--- Material for this exercise ---

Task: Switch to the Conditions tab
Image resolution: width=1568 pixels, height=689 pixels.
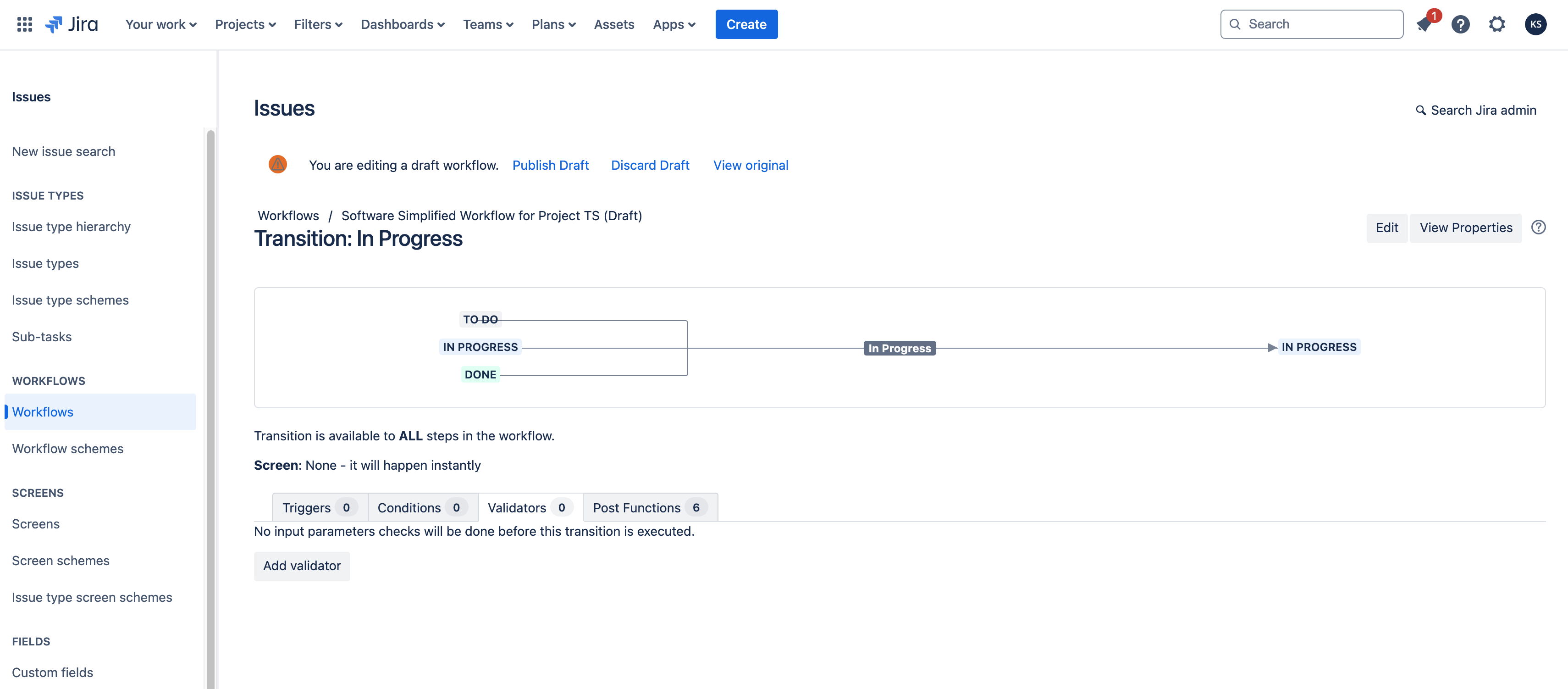Action: click(422, 507)
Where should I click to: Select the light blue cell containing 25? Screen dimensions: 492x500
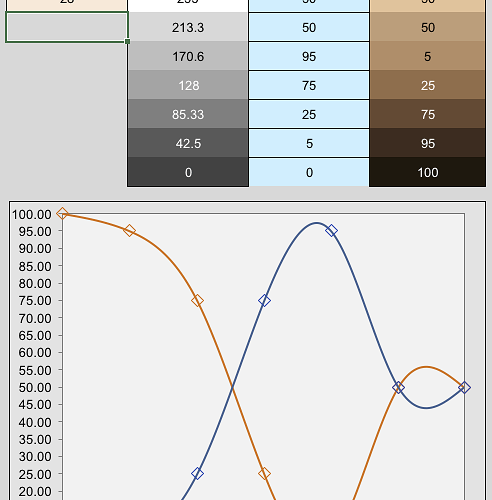click(309, 114)
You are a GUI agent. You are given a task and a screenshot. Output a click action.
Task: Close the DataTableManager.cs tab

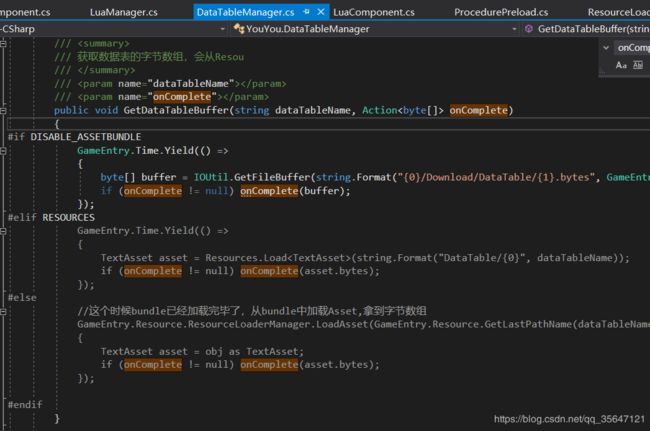[320, 12]
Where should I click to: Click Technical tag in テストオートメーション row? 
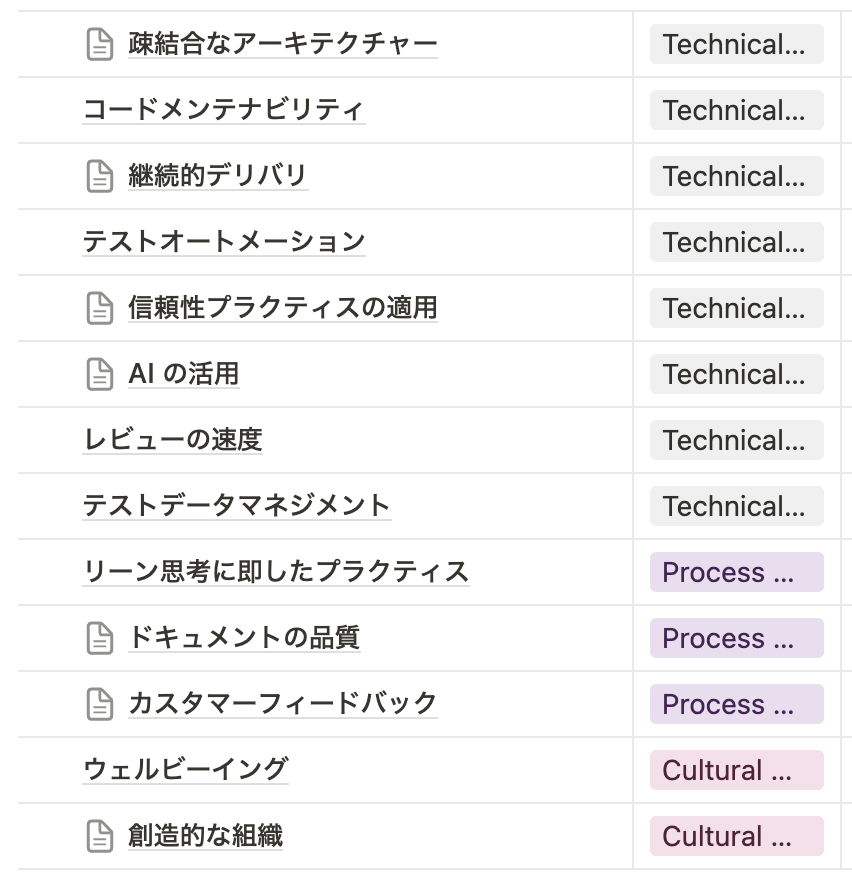pos(736,243)

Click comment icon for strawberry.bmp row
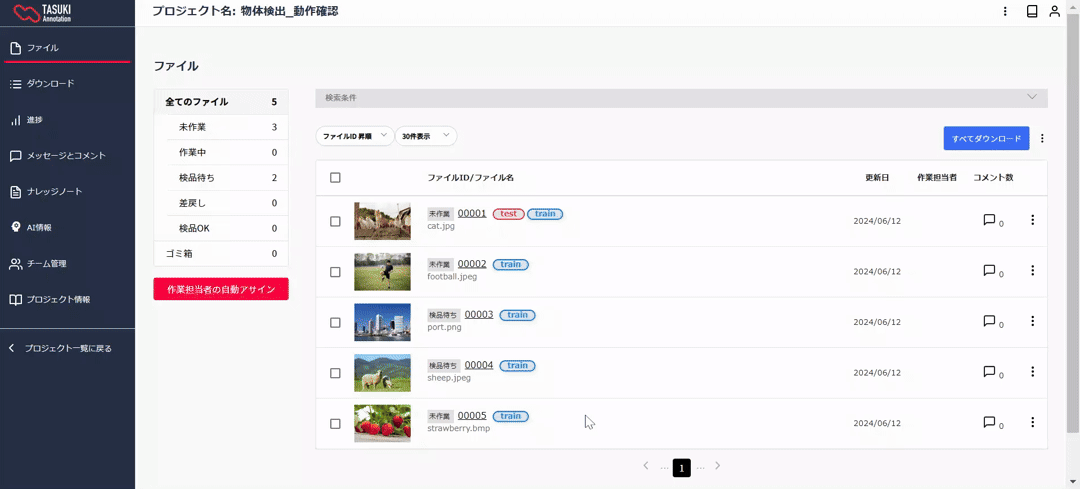click(x=989, y=422)
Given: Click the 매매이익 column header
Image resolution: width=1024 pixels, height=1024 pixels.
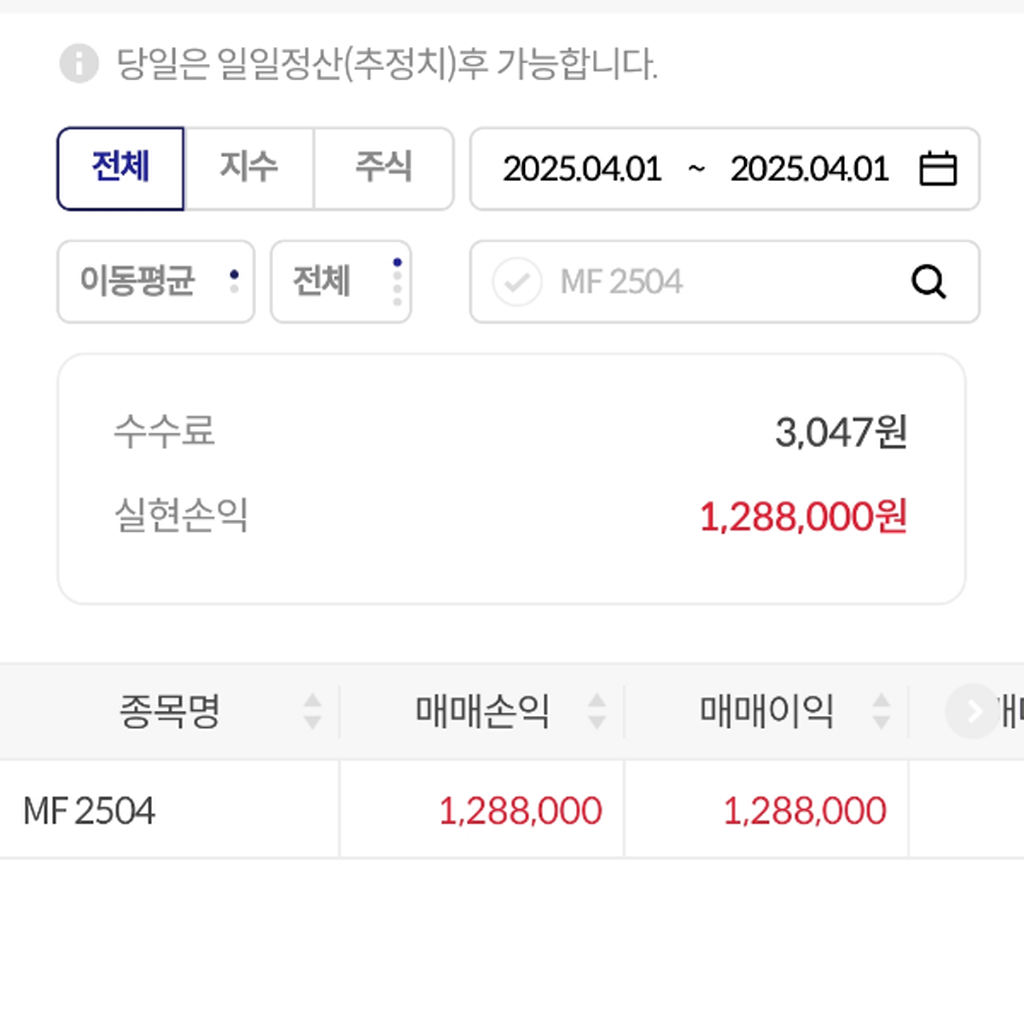Looking at the screenshot, I should click(x=766, y=712).

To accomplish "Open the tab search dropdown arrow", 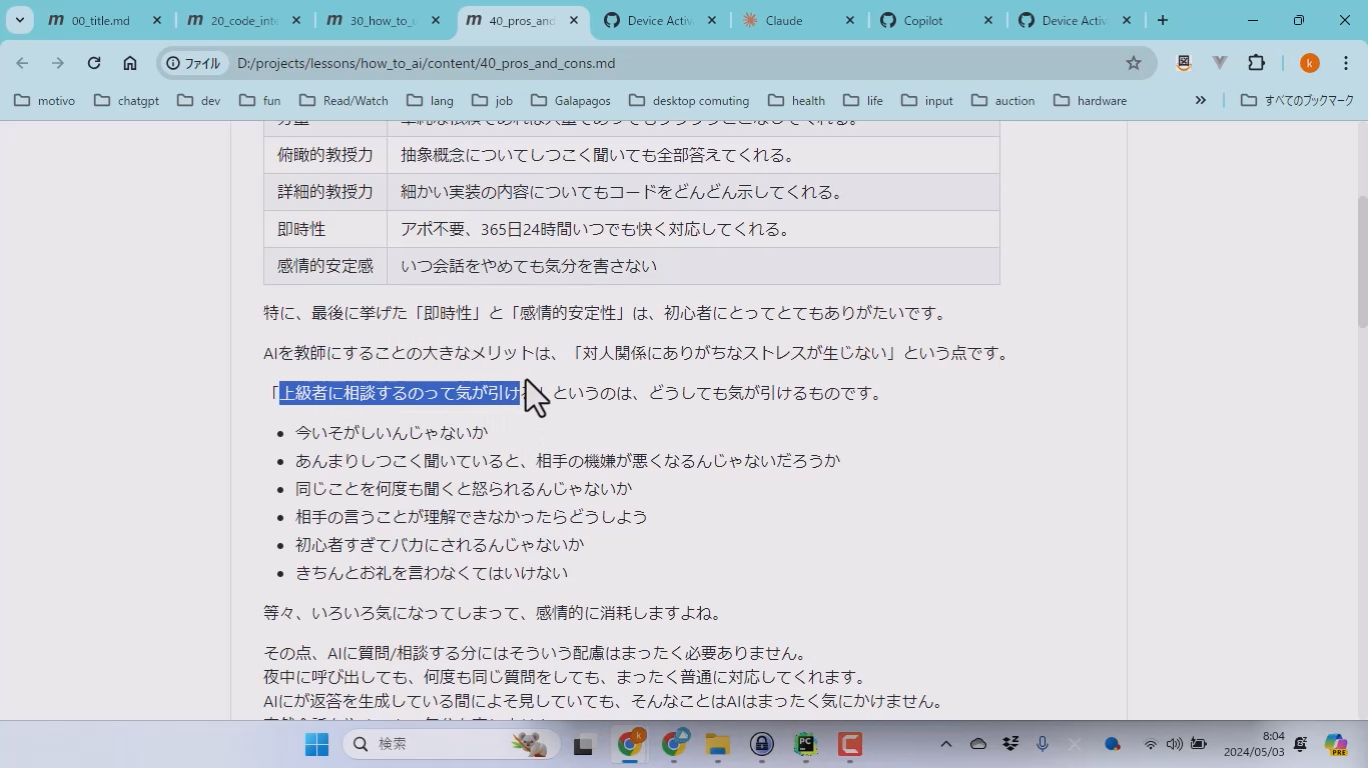I will coord(19,20).
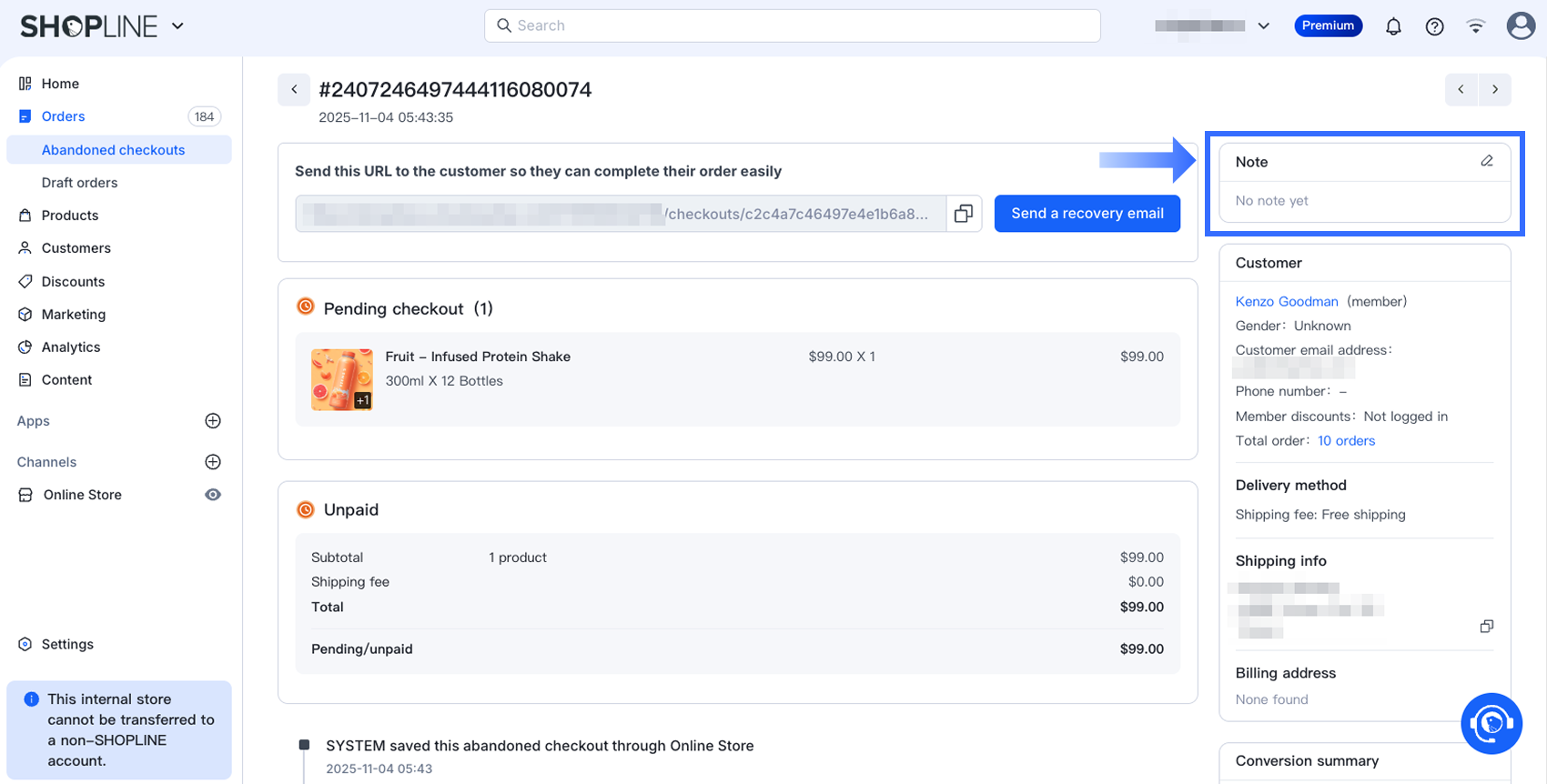Add a sales channel with the plus icon

(x=213, y=462)
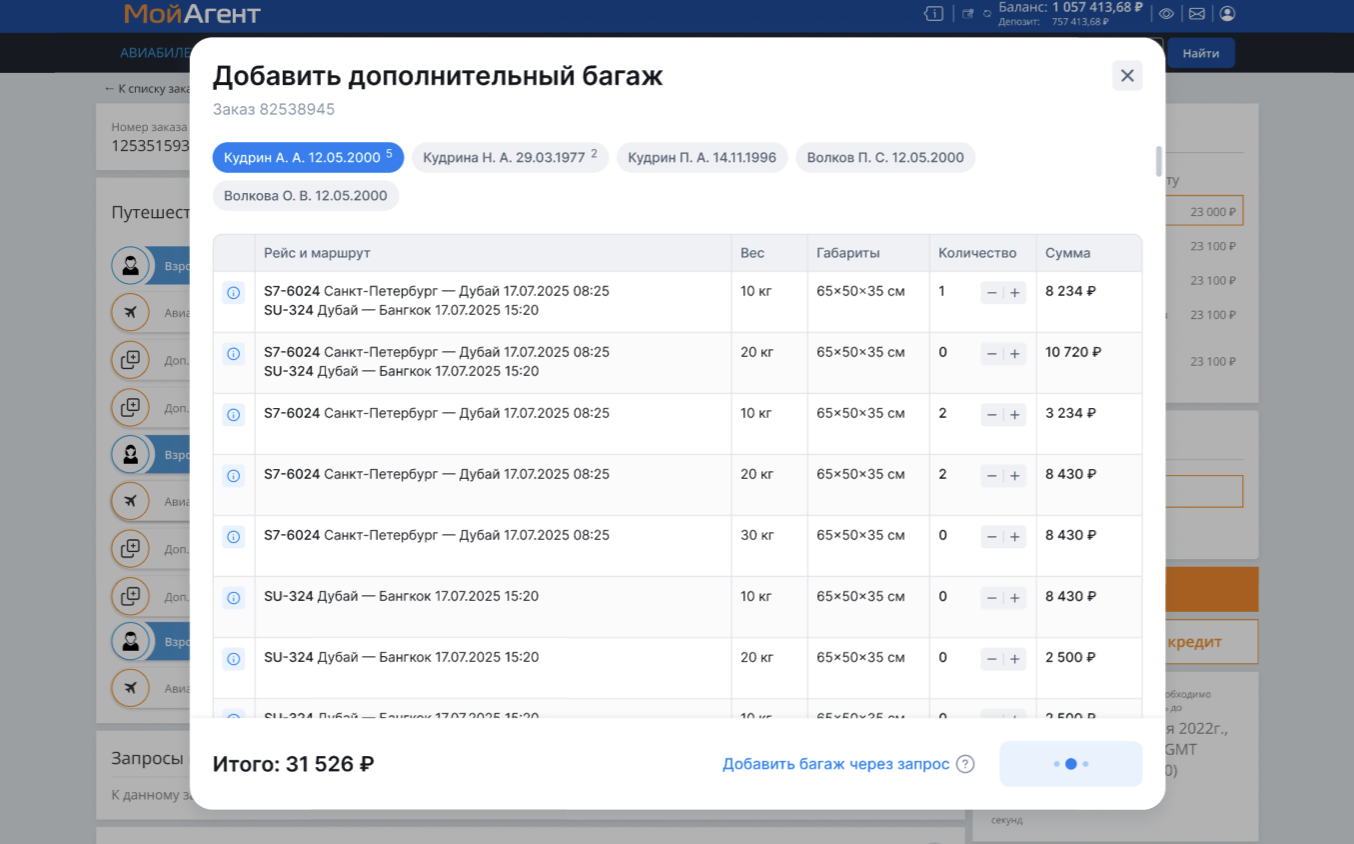The width and height of the screenshot is (1354, 844).
Task: Toggle the eye visibility icon in header
Action: coord(1166,14)
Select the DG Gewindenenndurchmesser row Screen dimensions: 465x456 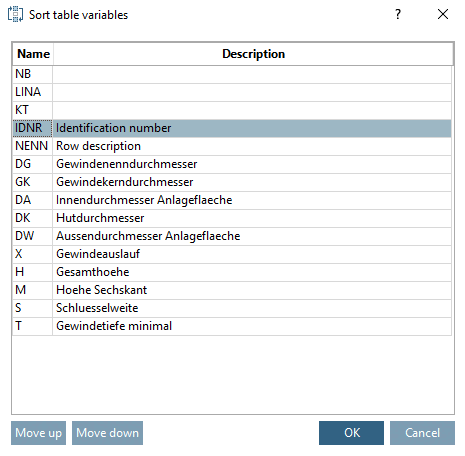(x=232, y=164)
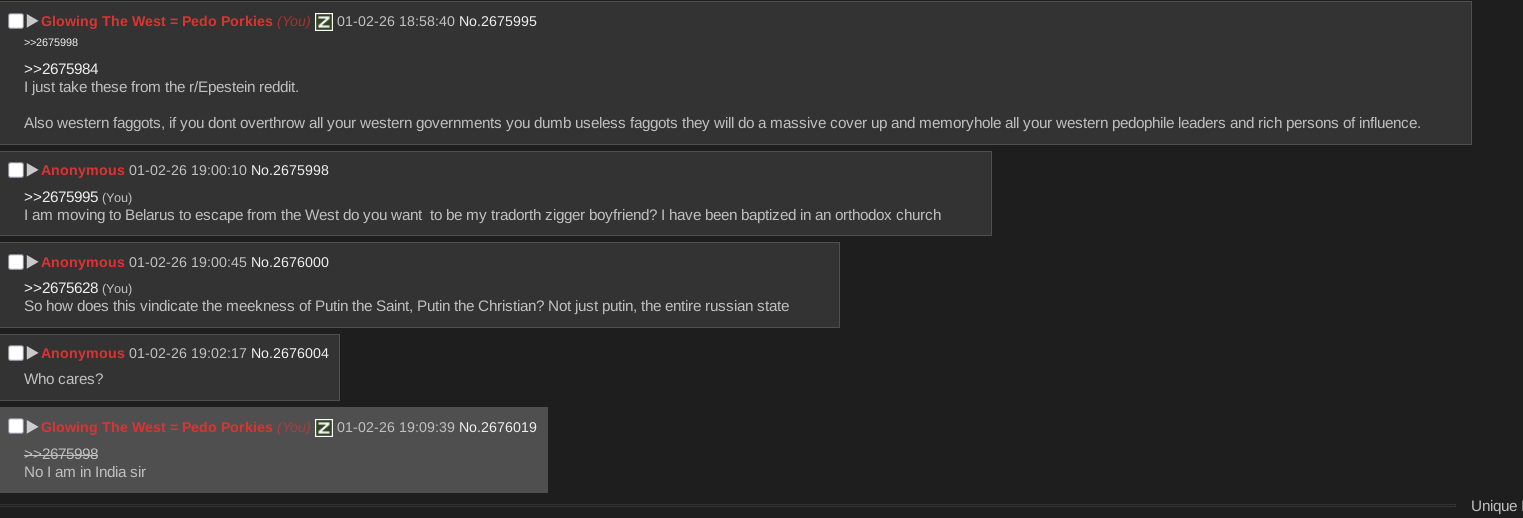Click the timestamp 01-02-26 19:09:39

(395, 427)
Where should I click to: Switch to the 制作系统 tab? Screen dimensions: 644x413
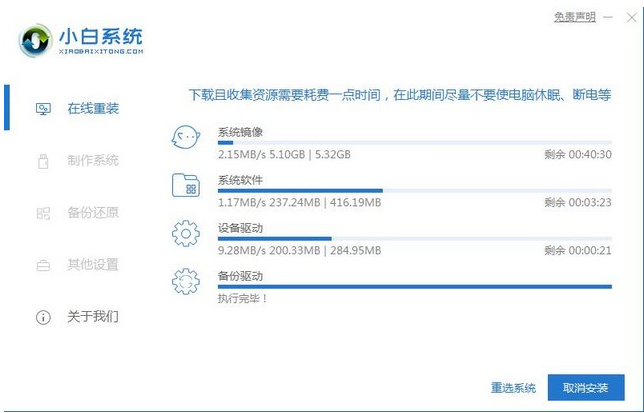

---

The task: Duplicate the rows that begin at the line containing "You are a GUI" and stop after the line containing "Looking at the", with both of those lines included. Omit the pictures from your answer.

Expected answer:
You are a GUI agent. You are given a task and a screenshot. Output a click action.
Task: Close the DataTableManager.cs tab

[320, 12]
Where should I click to: Click Technical tag in テストオートメーション row? 
pos(736,243)

Click comment icon for strawberry.bmp row
click(x=989, y=422)
Given: Click the 매매이익 column header
Image resolution: width=1024 pixels, height=1024 pixels.
Looking at the screenshot, I should click(x=766, y=712).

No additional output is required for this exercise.